CN114490923B

Movatterモバイル変換

Info

Publication number: CN114490923B
Application number: CN202111436420.0A
Authority: CN
Inventors: 田上萱; 何文栋; 蔡成飞; 赵文哲; 孔伟杰
Original assignee: Tencent Technology Shenzhen Co Ltd
Current assignee: Tencent Technology Shenzhen Co Ltd
Priority date: 2021-11-29
Filing date: 2021-11-29
Publication date: 2025-02-14
Anticipated expiration: 2041-11-29
Also published as: CN114490923A

Abstract

Translated fromChinese

本申请实施例公开了一种相似文本匹配模型的训练、装置、设备及存储介质，相关实施例可应用于云技术、人工智能以及智能交通等各种场景，用于提高相似文本的召回率。该方法包括：获取与目标场景对应的第一批次样本集，并输入至原始相似文本匹配模型进行向量转化操作，得到第一批次正例句向量以及第一批次负例句向量，对第一批次正例句向量进行三元组构造操作，得到若干个第一批次三元组，并进行损失计算操作，得到第一批次损失函数，并对原始相似文本匹配模型进行参数调整操作，得到中间相似文本匹配模型，重复获取与目标场景对应的第二批次样本集，并执行向量转化操作、三元组构造操作、损失计算操作以及参数调整操作，得到目标相似文本匹配模型。

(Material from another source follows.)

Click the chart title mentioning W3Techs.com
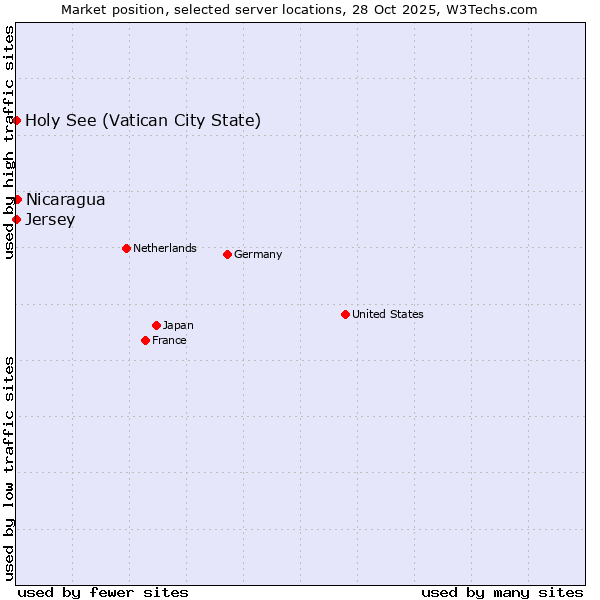 pyautogui.click(x=299, y=10)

The embodiments of the present application disclose a training, device, equipment and storage medium for a similar text matching model. The relevant embodiments can be applied to various scenarios such as cloud technology, artificial intelligence and intelligent transportation, and are used to improve the recall rate of similar texts. The method includes: obtaining a first batch of sample sets corresponding to the target scenario, and inputting them into the original similar text matching model for vector conversion operation to obtain a first batch of positive example sentence vectors and a first batch of negative example sentence vectors, performing a triple construction operation on the first batch of positive example sentence vectors to obtain a plurality of first batch triples, and performing a loss calculation operation to obtain a first batch loss function, and performing a parameter adjustment operation on the original similar text matching model to obtain an intermediate similar text matching model, repeatedly obtaining a second batch of sample sets corresponding to the target scenario, and performing a vector conversion operation, a triple construction operation, a loss calculation operation and a parameter adjustment operation to obtain a target similar text matching model.